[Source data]
———

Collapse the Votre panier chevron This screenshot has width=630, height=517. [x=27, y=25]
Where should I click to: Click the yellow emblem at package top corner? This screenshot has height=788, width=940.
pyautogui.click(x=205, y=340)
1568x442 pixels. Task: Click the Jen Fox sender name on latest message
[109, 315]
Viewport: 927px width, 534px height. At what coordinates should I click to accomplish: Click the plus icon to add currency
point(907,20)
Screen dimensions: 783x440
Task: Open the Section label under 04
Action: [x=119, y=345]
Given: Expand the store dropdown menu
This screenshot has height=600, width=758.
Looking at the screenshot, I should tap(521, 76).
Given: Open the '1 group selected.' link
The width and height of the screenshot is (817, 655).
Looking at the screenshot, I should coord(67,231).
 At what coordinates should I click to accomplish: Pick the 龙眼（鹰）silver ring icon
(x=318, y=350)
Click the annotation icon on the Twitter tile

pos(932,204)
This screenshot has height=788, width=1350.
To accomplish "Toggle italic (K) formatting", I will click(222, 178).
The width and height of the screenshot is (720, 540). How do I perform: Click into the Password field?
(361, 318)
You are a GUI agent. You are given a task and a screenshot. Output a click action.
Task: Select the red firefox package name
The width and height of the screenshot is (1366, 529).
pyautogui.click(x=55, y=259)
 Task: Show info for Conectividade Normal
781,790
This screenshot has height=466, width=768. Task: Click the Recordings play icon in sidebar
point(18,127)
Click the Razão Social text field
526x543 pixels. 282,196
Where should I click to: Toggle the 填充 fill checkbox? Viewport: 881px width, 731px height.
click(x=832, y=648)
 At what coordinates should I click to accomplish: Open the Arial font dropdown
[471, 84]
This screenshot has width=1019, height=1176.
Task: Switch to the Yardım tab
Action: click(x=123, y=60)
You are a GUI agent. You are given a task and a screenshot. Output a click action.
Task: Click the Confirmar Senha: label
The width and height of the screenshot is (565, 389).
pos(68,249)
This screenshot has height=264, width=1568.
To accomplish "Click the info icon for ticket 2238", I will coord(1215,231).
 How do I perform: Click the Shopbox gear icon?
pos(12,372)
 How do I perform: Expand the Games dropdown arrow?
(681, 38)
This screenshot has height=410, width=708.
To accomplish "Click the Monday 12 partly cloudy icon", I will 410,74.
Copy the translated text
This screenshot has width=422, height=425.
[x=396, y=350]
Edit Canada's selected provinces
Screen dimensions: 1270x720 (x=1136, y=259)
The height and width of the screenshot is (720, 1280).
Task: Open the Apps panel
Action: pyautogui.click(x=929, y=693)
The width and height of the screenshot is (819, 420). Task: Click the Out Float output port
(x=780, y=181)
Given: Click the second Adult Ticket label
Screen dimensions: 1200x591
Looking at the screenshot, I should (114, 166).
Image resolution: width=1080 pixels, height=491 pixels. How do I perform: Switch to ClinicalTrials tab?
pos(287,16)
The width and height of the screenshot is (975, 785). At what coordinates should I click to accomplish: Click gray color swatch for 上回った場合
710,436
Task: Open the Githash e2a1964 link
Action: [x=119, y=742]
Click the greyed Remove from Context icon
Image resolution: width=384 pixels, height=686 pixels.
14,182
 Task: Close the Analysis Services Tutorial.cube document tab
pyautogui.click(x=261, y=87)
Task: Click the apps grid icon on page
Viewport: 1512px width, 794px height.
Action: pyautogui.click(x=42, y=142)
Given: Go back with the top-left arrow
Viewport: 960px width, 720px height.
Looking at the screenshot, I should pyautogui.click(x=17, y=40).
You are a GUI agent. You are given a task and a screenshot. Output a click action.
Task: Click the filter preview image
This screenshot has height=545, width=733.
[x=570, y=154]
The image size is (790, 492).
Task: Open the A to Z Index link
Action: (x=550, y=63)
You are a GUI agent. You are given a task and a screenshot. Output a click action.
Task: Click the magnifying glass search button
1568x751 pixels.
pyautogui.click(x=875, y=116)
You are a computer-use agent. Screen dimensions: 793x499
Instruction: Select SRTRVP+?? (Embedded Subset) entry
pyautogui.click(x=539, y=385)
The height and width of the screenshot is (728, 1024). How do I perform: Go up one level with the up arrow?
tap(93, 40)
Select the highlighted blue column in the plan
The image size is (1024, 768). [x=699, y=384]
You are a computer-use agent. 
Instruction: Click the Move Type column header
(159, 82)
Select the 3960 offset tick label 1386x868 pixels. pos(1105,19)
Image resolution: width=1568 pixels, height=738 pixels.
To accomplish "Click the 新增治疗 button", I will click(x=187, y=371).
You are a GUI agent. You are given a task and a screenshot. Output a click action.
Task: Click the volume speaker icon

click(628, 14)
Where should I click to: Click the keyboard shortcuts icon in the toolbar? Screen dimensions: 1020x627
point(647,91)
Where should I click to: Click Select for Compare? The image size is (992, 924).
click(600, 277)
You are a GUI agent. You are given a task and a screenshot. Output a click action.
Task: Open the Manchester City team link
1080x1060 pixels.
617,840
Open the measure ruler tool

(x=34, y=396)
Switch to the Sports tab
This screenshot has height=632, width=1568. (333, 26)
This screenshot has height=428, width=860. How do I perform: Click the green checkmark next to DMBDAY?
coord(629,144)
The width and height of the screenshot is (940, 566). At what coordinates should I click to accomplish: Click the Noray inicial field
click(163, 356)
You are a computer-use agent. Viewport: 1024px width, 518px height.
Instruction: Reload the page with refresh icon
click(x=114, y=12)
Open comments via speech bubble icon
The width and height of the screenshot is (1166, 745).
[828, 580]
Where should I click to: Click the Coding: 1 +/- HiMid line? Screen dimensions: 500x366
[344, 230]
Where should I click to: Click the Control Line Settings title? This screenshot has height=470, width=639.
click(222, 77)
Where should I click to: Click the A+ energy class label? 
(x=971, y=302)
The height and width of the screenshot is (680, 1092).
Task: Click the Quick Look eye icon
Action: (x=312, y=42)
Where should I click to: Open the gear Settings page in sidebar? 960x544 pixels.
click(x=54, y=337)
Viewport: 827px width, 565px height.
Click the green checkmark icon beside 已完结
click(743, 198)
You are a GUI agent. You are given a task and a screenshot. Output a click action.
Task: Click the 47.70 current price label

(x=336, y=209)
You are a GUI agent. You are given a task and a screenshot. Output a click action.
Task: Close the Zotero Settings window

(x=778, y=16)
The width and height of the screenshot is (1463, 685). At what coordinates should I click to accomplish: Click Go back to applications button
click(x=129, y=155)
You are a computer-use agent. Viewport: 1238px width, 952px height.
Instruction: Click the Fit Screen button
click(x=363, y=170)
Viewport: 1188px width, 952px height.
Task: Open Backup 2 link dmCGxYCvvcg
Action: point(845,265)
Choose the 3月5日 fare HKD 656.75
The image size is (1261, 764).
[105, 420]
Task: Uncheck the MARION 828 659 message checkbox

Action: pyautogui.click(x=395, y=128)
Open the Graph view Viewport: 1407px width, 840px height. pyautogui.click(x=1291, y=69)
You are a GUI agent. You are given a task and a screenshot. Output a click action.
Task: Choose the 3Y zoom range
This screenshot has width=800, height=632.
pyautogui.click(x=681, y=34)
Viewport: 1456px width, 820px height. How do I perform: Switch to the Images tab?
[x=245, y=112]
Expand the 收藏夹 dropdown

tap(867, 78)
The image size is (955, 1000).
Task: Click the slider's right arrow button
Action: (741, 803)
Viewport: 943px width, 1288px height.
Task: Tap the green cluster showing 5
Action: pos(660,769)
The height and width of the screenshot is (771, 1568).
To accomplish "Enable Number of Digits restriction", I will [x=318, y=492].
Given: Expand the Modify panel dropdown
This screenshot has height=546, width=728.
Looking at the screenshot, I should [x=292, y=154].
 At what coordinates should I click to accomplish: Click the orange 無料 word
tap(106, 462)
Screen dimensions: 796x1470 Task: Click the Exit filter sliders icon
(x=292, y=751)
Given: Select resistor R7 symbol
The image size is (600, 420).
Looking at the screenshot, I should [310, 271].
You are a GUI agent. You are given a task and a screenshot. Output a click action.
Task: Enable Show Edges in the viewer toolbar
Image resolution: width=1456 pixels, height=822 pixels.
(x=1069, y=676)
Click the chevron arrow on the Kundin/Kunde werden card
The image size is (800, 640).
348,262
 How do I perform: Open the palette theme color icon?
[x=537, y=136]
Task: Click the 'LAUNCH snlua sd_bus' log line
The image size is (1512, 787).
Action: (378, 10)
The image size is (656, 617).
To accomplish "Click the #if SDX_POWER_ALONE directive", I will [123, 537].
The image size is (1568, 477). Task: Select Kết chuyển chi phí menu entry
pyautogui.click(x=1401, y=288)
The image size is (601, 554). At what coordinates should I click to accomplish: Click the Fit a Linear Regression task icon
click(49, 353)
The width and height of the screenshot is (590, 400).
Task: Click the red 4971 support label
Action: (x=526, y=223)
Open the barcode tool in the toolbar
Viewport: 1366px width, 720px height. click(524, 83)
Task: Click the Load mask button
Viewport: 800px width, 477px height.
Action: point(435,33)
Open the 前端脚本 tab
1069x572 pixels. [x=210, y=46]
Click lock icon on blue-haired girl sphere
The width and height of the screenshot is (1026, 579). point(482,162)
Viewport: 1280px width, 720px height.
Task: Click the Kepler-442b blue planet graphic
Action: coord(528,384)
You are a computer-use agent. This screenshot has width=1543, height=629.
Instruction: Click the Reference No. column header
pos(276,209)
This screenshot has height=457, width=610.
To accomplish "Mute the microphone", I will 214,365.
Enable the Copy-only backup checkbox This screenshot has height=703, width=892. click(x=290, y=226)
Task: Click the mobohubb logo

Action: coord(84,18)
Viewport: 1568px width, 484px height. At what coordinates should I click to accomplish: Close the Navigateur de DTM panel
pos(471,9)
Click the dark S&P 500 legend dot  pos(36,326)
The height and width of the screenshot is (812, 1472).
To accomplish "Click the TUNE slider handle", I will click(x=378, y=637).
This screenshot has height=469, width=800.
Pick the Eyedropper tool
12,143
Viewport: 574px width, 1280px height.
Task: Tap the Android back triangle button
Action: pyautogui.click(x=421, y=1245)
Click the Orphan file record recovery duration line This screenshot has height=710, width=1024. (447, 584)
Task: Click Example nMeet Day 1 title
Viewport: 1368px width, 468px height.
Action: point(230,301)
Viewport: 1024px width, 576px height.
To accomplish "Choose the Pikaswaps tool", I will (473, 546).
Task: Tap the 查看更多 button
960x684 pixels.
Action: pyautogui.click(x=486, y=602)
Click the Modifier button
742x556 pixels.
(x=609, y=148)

———

**Task goal**. Copy out every line from the data above in which the word "will" occurs.

**Solution for this exercise**.
To accomplish "Toggle italic (K) formatting", I will click(222, 178).
To accomplish "Click the info icon for ticket 2238", I will coord(1215,231).
To accomplish "Click the Monday 12 partly cloudy icon", I will 410,74.
To accomplish "Click the 新增治疗 button", I will click(x=187, y=371).
To accomplish "Enable Number of Digits restriction", I will [x=318, y=492].
To accomplish "Click the #if SDX_POWER_ALONE directive", I will [123, 537].
To accomplish "Mute the microphone", I will 214,365.
To accomplish "Click the TUNE slider handle", I will click(x=378, y=637).
To accomplish "Choose the Pikaswaps tool", I will (473, 546).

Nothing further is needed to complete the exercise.